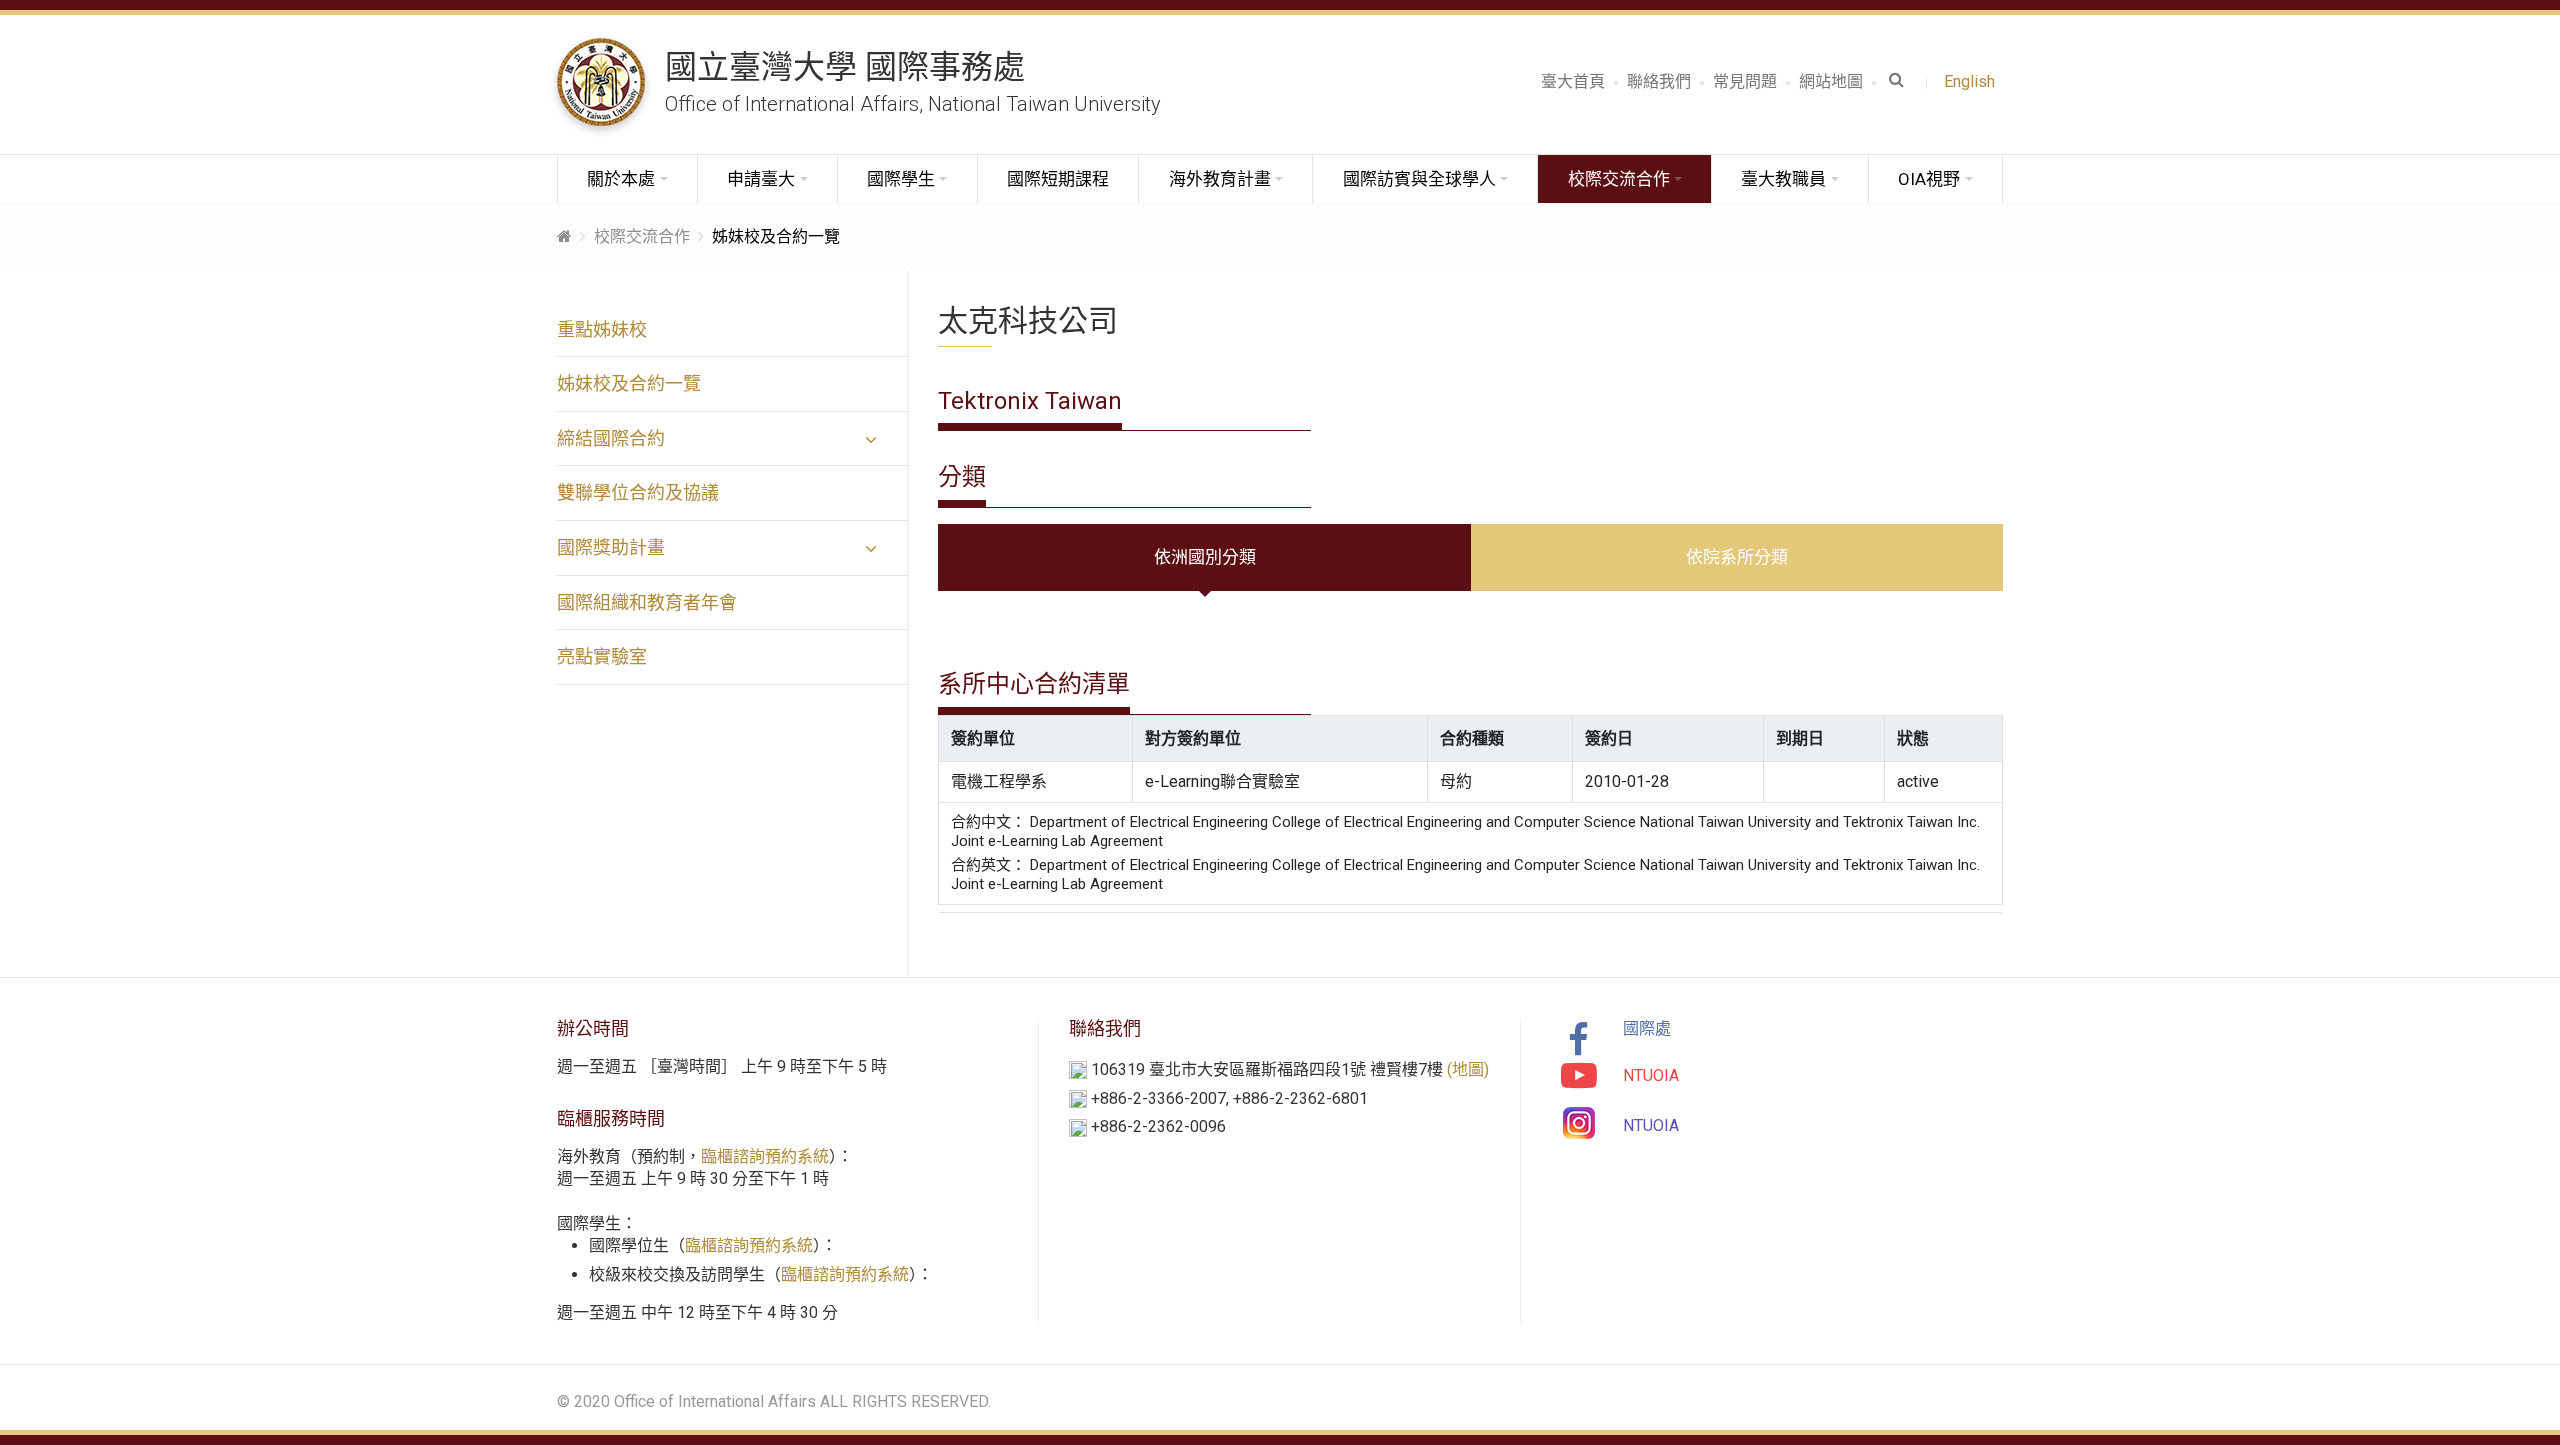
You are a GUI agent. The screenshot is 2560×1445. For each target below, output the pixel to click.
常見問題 (1745, 81)
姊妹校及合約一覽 (629, 383)
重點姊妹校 (602, 329)
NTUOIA (1651, 1075)
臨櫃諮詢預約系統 (765, 1156)
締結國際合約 (611, 438)
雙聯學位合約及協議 (638, 492)
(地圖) (1468, 1069)
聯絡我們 (1659, 81)
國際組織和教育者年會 (647, 602)
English (1973, 81)
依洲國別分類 (1205, 557)
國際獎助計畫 (611, 547)
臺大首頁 (1573, 81)
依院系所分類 (1737, 557)
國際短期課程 (1058, 179)
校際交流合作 (642, 236)
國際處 (1647, 1028)
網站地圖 (1831, 81)
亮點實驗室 (602, 656)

──────

Exercise instructions ::
Nothing but the lines from the one containing "雙聯學位合約及協議 (638, 492)" to the end of the records above should appear, each copied exactly.

The completed task ::
雙聯學位合約及協議 (638, 492)
(地圖) (1468, 1069)
聯絡我們 (1659, 81)
國際組織和教育者年會 (647, 602)
English (1973, 81)
依洲國別分類 (1205, 557)
國際獎助計畫 (611, 547)
臺大首頁 (1573, 81)
依院系所分類 (1737, 557)
國際短期課程 (1058, 179)
校際交流合作 (642, 236)
國際處 (1647, 1028)
網站地圖 (1831, 81)
亮點實驗室 (602, 656)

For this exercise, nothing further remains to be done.